What you will do -
Set out the lines of the listing below as a numbered list, starting with the line containing "Given: Click the" and running through the end of the listing, with both ends included. Skip blank lines and leave the pictures out.

Material for this task -

..............................

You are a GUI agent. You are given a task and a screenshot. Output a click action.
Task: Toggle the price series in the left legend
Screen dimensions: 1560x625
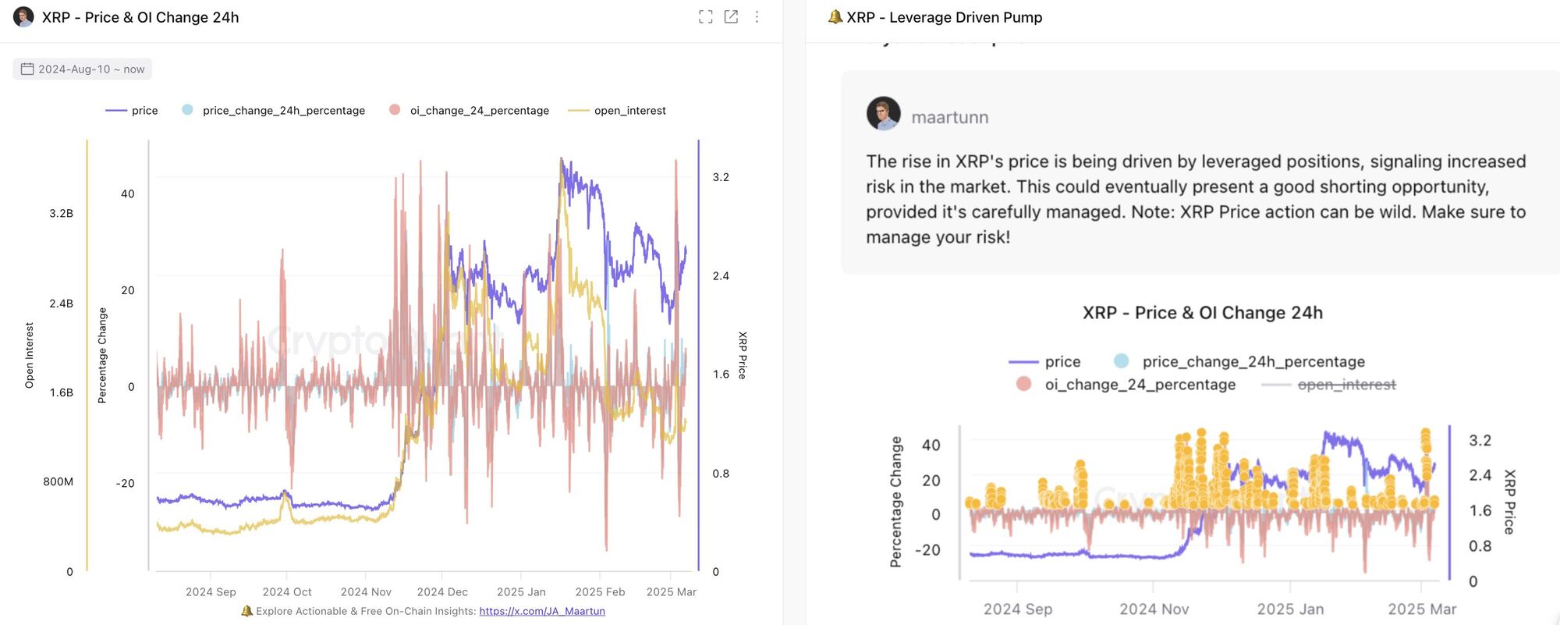click(x=132, y=111)
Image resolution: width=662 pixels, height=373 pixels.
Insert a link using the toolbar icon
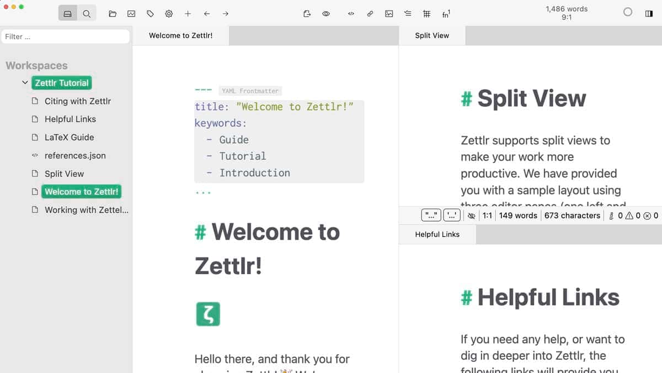(x=370, y=13)
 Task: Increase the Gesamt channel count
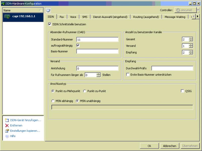(191, 38)
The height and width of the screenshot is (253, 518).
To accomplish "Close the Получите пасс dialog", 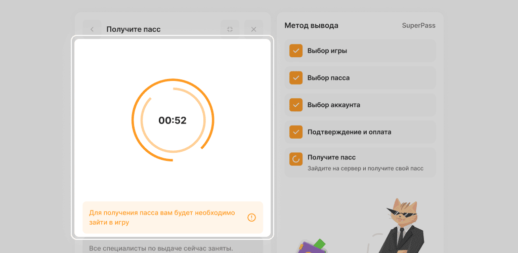I will tap(254, 29).
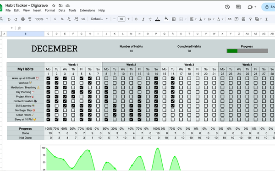Check Sleep at 10 PM for day 7
This screenshot has height=171, width=275.
click(x=98, y=119)

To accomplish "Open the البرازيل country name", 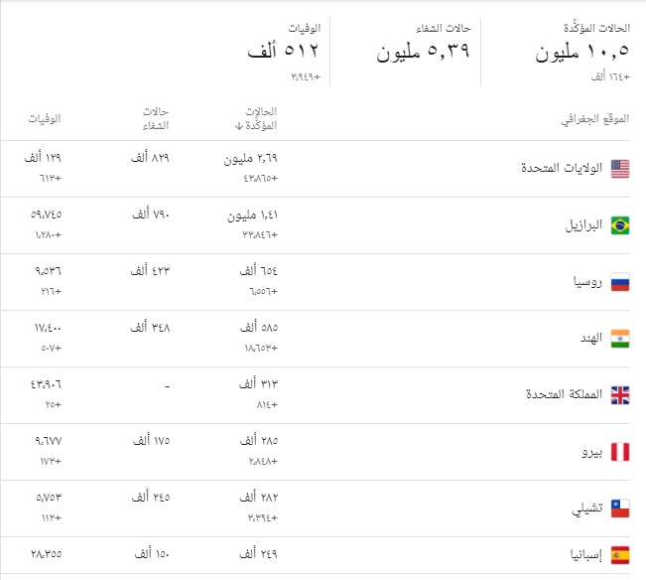I will (x=583, y=225).
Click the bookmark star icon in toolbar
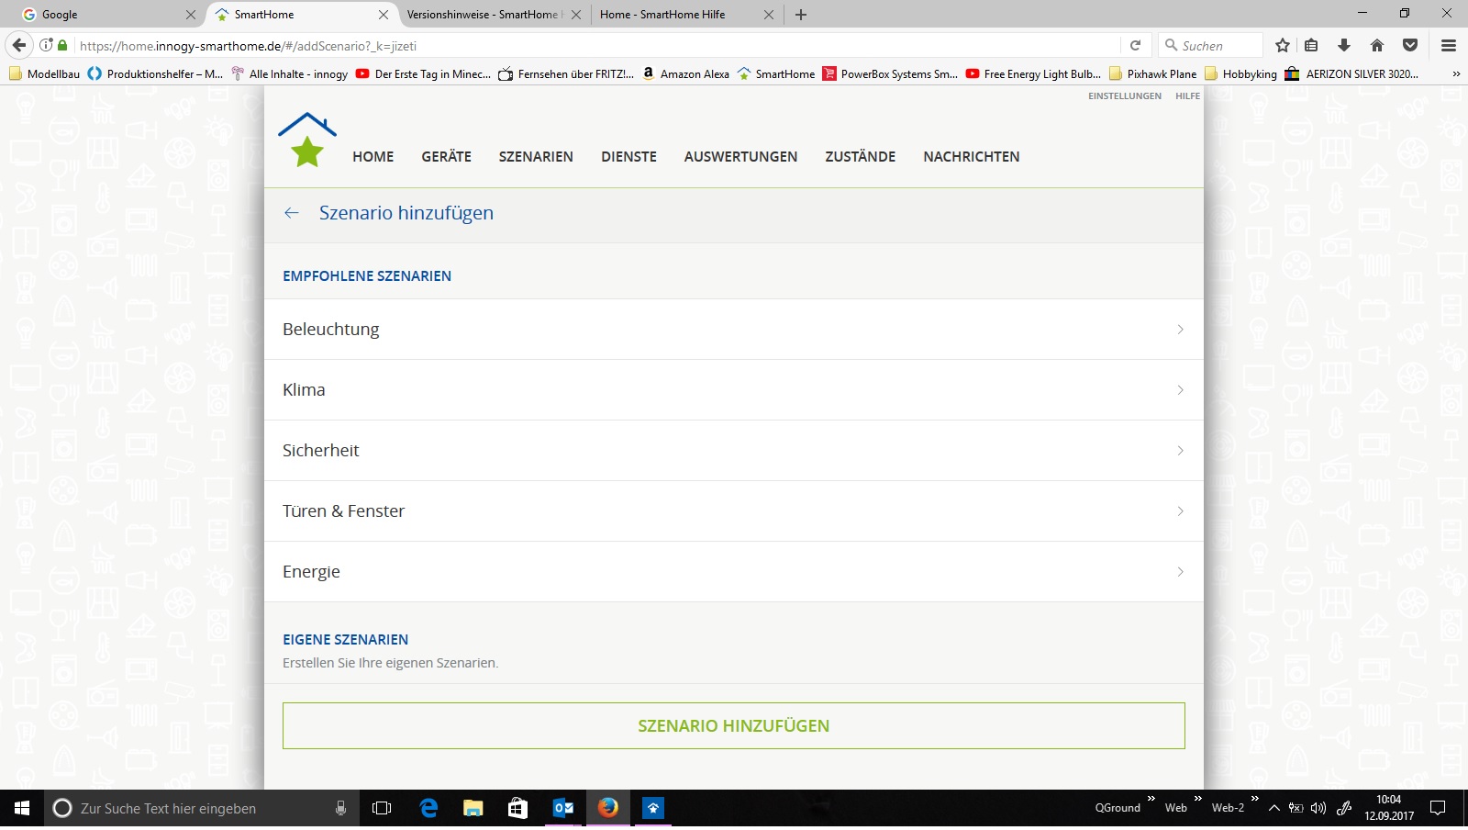1468x830 pixels. pos(1283,45)
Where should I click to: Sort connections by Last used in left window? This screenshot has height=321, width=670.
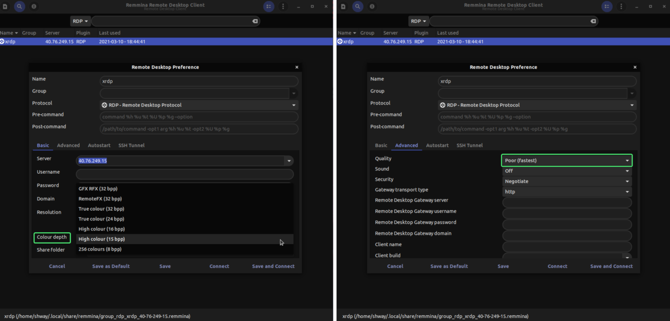(110, 33)
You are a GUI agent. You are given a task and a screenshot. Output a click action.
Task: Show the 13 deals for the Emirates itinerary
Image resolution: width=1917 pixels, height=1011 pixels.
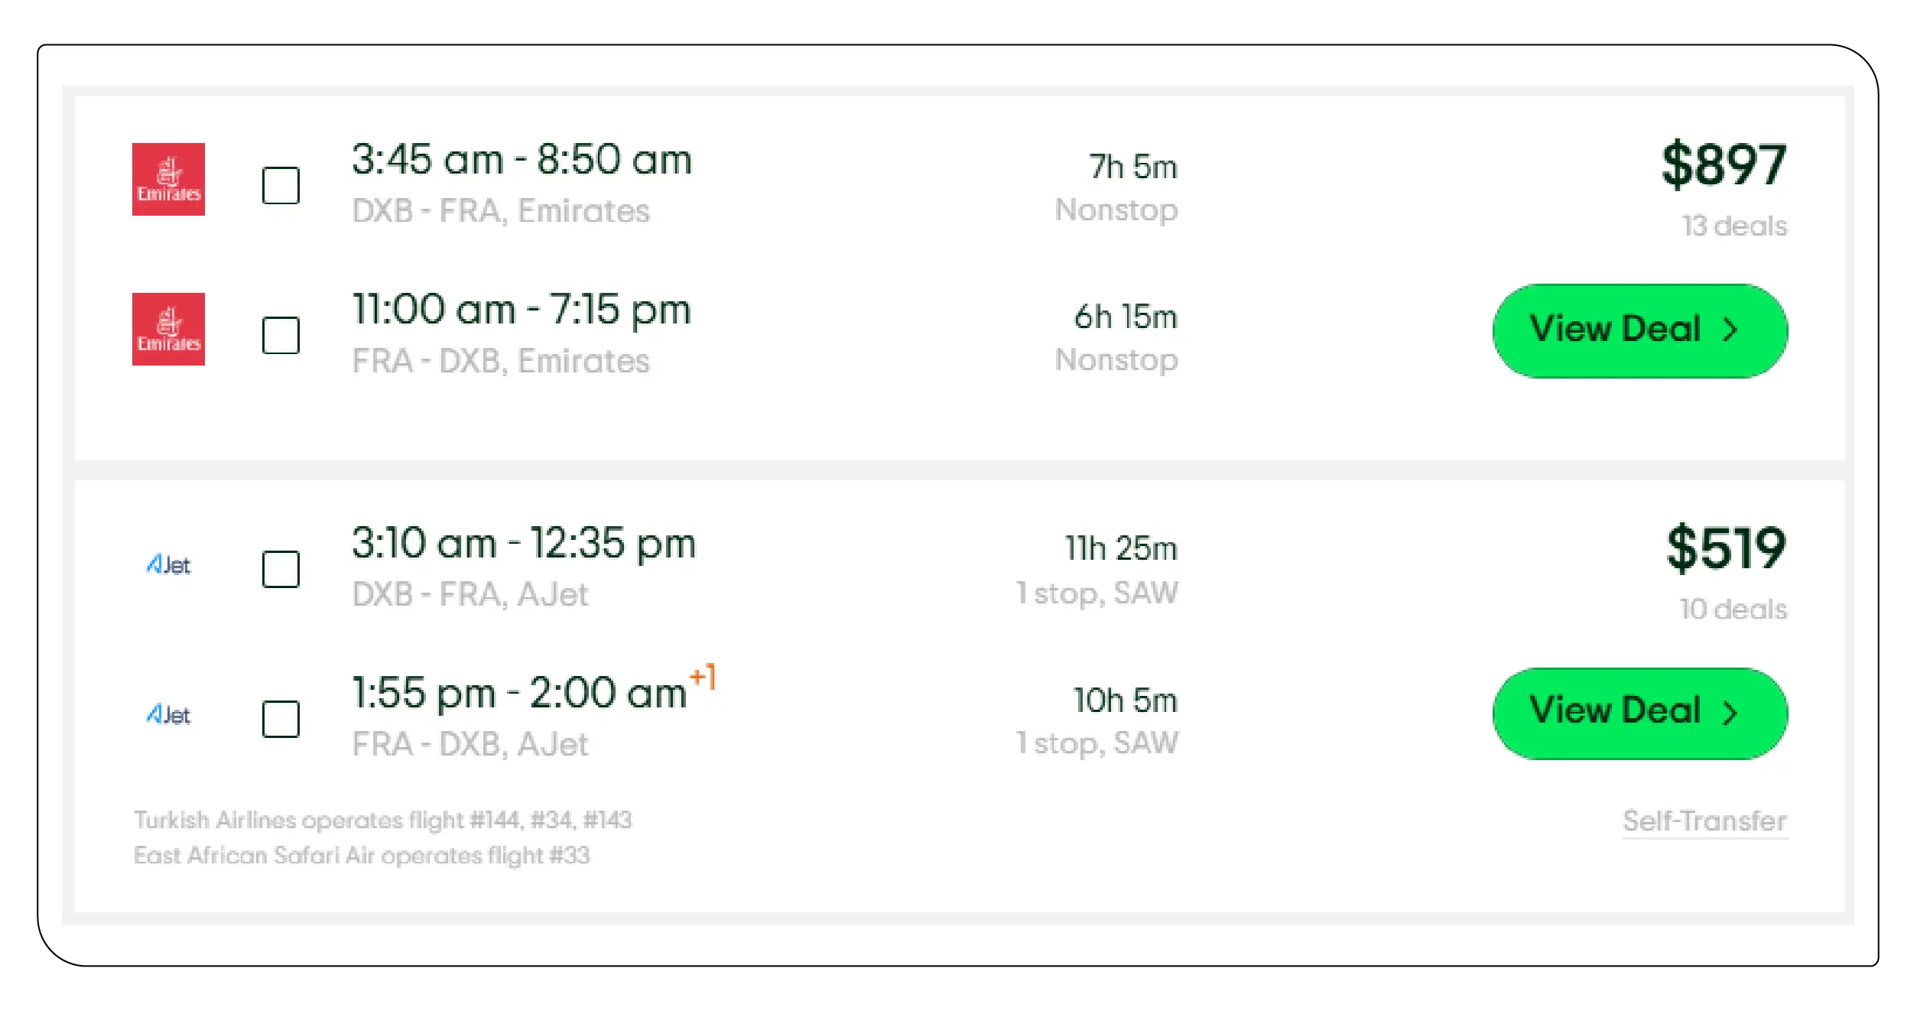(x=1734, y=226)
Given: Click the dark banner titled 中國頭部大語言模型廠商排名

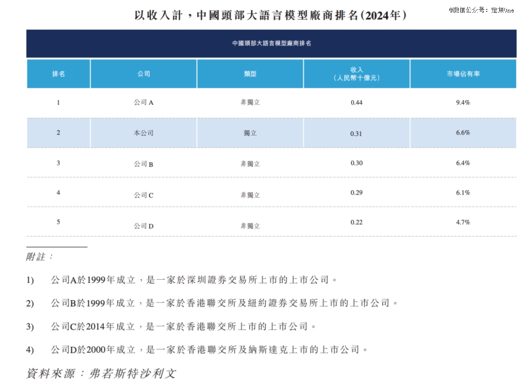Looking at the screenshot, I should pos(271,43).
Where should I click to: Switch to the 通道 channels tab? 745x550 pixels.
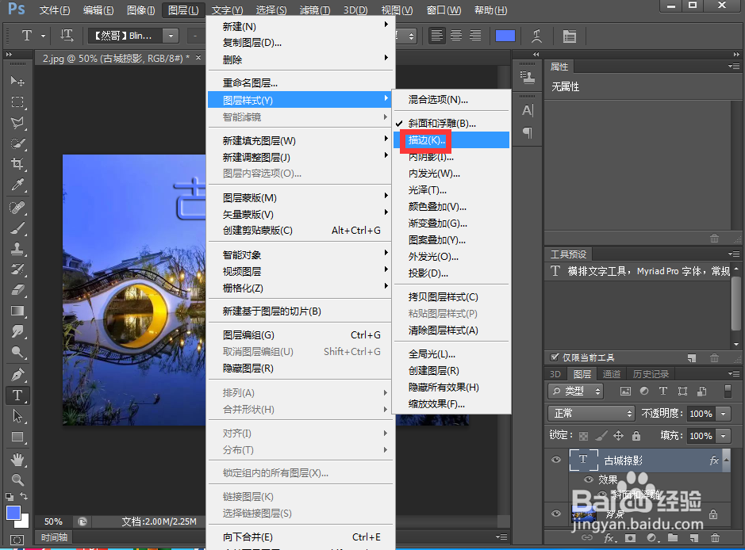(x=612, y=373)
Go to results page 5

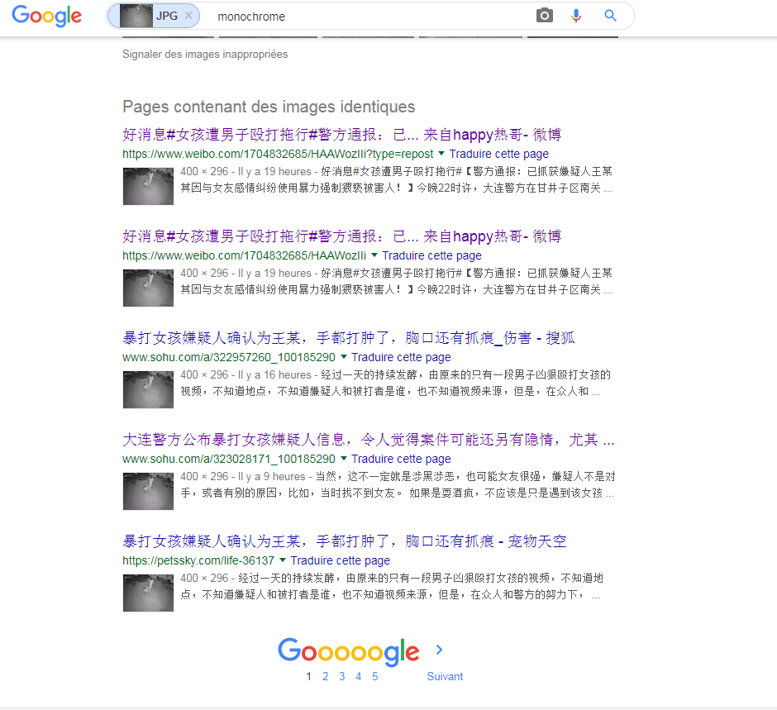click(x=374, y=676)
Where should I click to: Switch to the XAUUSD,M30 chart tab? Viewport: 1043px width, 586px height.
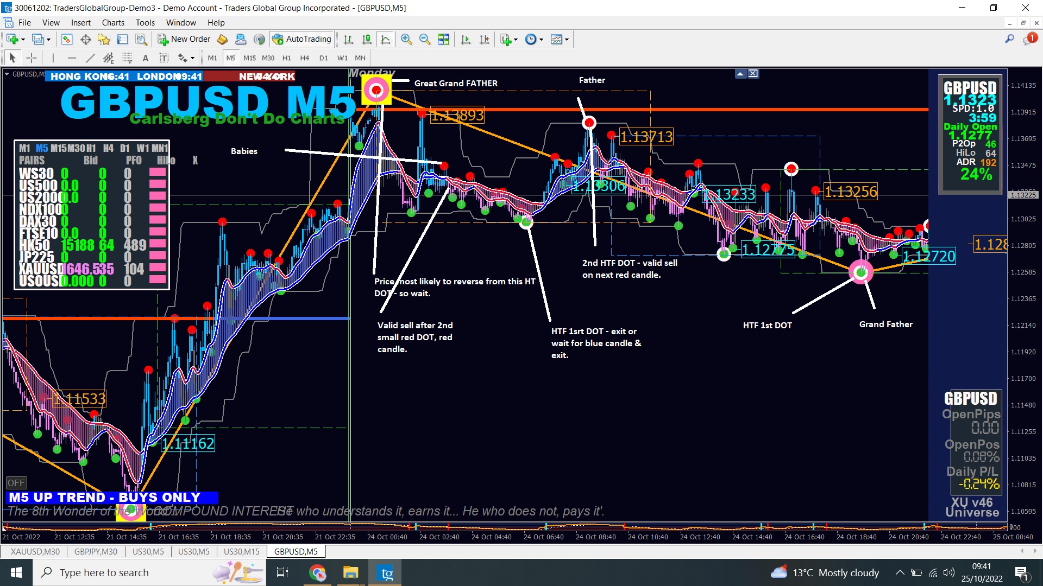point(35,551)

..............................

Solution to the exercise -
1. Given: Click the dark banner titled 中國頭部大語言模型廠商排名
2. Looking at the screenshot, I should pos(271,43).
3. Where should I click to: Switch to the 通道 channels tab? 745x550 pixels.
4. (x=612, y=373)
5. Go to results page 5
6. click(x=374, y=676)
7. Where should I click to: Switch to the XAUUSD,M30 chart tab? Viewport: 1043px width, 586px height.
8. point(35,551)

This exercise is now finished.